In other words, surprise. Even in democratized online video, there's still room for those who don't worship at the temple of "Jackass: Number Two."
The drawback, Isherwood notes, is the Web's lack of predictability -- and not in a good way. "An important caveat: things come and go on YouTube, sometimes hour by hour; clips I saw one day would be untraceable the next."
Simultaneously, in this weekend's forthcoming New York Times Magazine, Lorne Manly offers a look at how TV is becoming as interactive as -- but a lot more precise than -- YouTube, in a piece entitled, "Your TV Would Like a Word with You."
Viz,
"The new purveyors of interactive television insist they have learned from earlier missteps and have a better sense of exactly what people want to interact with. For John Kelly, a computer technician for Adelphia high-speed cable in Wichita, Kan., that would be football. On top of the $249 he pays DirecTV for a season of its Sunday Ticket cavalcade of games, he ponies up another $99 for its Super Fan option. Now he can watch eight games at a time, all arrayed on his 54-inch television set, a trick that comes in handy when he and his brother watch football together... Mr. Kelly can also customize the Sunday Ticket football package, to get immediate notices about the exploits of his favorite players and teams. Two Sundays ago, when a nurse friend had to work at the same time her beloved Tennessee Titans took the field, Mr. Kelly punched in some of their names. Whenever those Titans did something noteworthy on the field, an advisory would pop up on his television screen, and he'd fire off a text message to her ... "Without his newfound powers, he says, "it feels like I have a hand cut off."
Leaving aside the copious amount of Ritalin Mr. Kelly will no doubt soon need to function in society, a question arises from all of this. "Who's right? The Internet brainiacs, or the satellite TV geeks?"
If Rupert Murdoch is any indication, the Web's infinite diversity will defeat satellite TV.
This week, Business Week offered a look at the wrestling match that's been Murdoch against John Malone, the owner of Liberty Media.

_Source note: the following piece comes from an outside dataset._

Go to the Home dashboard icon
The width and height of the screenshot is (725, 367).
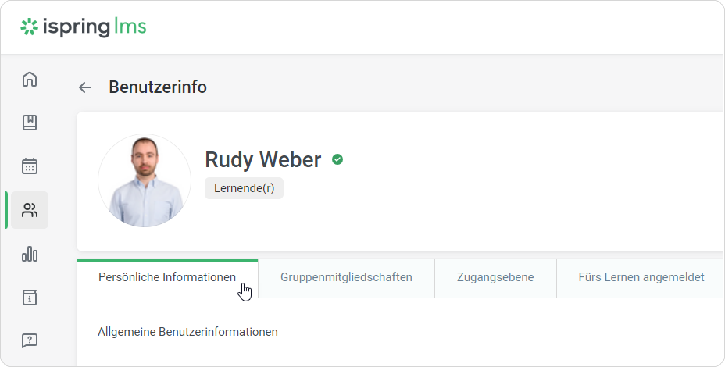30,79
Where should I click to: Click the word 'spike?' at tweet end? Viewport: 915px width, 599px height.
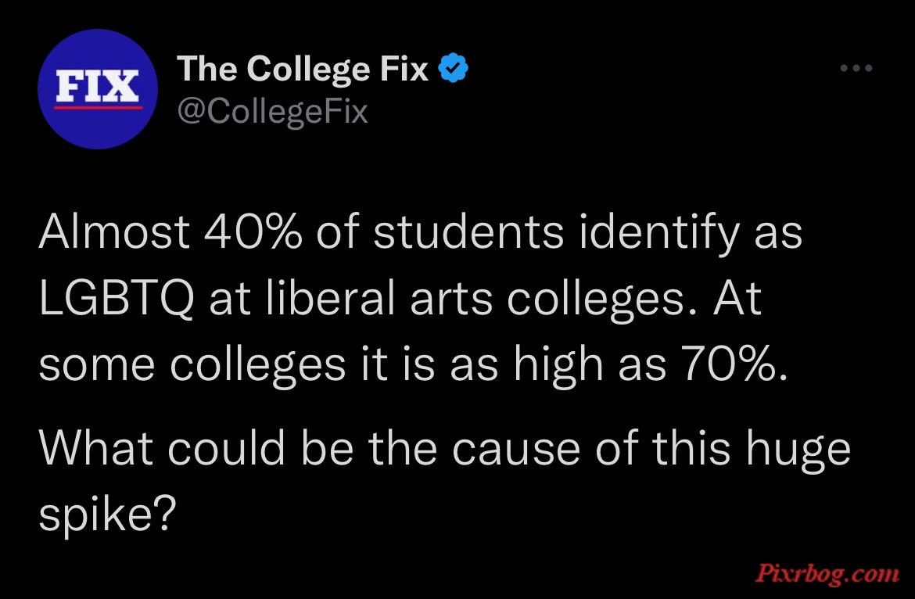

"Murdoch told investors on Nov. 14 that he is nearing a deal to buy back Malone's stake in News Corp., which is nearly large enough to threaten Murdoch's control over his empire. By swapping his DirecTV stake, Murdoch will be leaving a satellite business loaded with risk and creating more room for growth on the Web. DirecTV is certainly a profitable company. But over the next few years, it will face increasing pressure from the cable TV industry and the telecom industry. Satellite players already lag cable and phone companies in the market for high-speed Internet access. That huge gap is about to get even wider. Cable and TV companies are going to upgrade their networks so that consumers can download movies and other big files faster than ever. And the next upgrade will make it easier for consumers to send big video files as well. That will be extremely important as sharing homemade videos online takes off."